Site information
- Type: Munitions and Weapons Testing
- Operator: Canadian Army
- Status: Active

Location
- Location of Proof and Experimental Test Establishment
- Coordinates: 46°13′16″N 72°38′51″W﻿ / ﻿46.22124°N 72.64753°W
- Area: ~20 km^{2} (7.7 sq mi)

Site history
- In use: 1952 - Current

Test information
- Remediation: Partial Remediation of Lac Saint-Pierre

= Proof and Experimental Test Establishment =

The Proof and Experimental Test Establishment (Centre d’essais et d’expérimentation, or PETE) is a Canadian Forces military weapons testing facility located west of Nicolet, Quebec on the shore of Lake Saint Pierre.
The site is operated by General Dynamics Ordnance and Tactical Systems Canada, a major supplier of ammunition to the Canadian Forces.
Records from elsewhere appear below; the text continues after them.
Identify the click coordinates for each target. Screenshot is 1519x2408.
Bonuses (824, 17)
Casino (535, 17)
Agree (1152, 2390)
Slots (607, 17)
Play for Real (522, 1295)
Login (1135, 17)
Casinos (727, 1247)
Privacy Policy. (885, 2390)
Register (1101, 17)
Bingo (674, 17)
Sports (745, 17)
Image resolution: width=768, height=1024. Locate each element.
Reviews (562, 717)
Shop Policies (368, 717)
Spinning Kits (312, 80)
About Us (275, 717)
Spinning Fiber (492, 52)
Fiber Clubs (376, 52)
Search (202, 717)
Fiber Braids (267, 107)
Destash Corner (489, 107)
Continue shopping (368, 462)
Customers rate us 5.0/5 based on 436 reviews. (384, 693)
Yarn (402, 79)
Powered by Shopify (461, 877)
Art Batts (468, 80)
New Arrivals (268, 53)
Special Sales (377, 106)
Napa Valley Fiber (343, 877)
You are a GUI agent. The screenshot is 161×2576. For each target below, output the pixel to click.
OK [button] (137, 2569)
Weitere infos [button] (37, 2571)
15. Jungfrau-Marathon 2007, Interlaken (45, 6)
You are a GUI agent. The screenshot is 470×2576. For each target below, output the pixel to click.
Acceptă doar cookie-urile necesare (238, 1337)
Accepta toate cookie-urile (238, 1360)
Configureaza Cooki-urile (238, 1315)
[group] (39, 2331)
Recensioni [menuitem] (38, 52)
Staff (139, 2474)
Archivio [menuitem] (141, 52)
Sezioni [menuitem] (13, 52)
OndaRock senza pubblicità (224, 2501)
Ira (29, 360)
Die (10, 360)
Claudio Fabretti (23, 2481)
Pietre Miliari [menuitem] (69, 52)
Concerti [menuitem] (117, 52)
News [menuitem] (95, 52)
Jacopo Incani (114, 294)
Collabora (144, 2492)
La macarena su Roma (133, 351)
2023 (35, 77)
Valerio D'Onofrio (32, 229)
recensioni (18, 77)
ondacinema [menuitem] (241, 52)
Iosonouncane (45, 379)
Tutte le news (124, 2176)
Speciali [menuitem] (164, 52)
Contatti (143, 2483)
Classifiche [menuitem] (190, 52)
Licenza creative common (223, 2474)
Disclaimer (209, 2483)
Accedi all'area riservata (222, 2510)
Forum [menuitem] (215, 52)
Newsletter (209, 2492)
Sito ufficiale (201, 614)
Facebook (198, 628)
== Lake Saint Pierre firing range ==
Between 1952 and 2000, the nearby Lake Saint Pierre was used as a firing range. Munitions testing over this period resulted in the accumulation of over 300,000 shells on the lake floor, approximately 8000 of which are unexploded ordnance. The unexploded shells continue to present a danger to the significant number of year-round recreational users of the lake. Cleanup efforts are additionally impeded by the sheer number of shells. They are also made substantially more difficult due to the great environmental importance and the protected status of the lake according to several international agreements.

The centre still conducts munitions tests close by but no longer in or above the lake.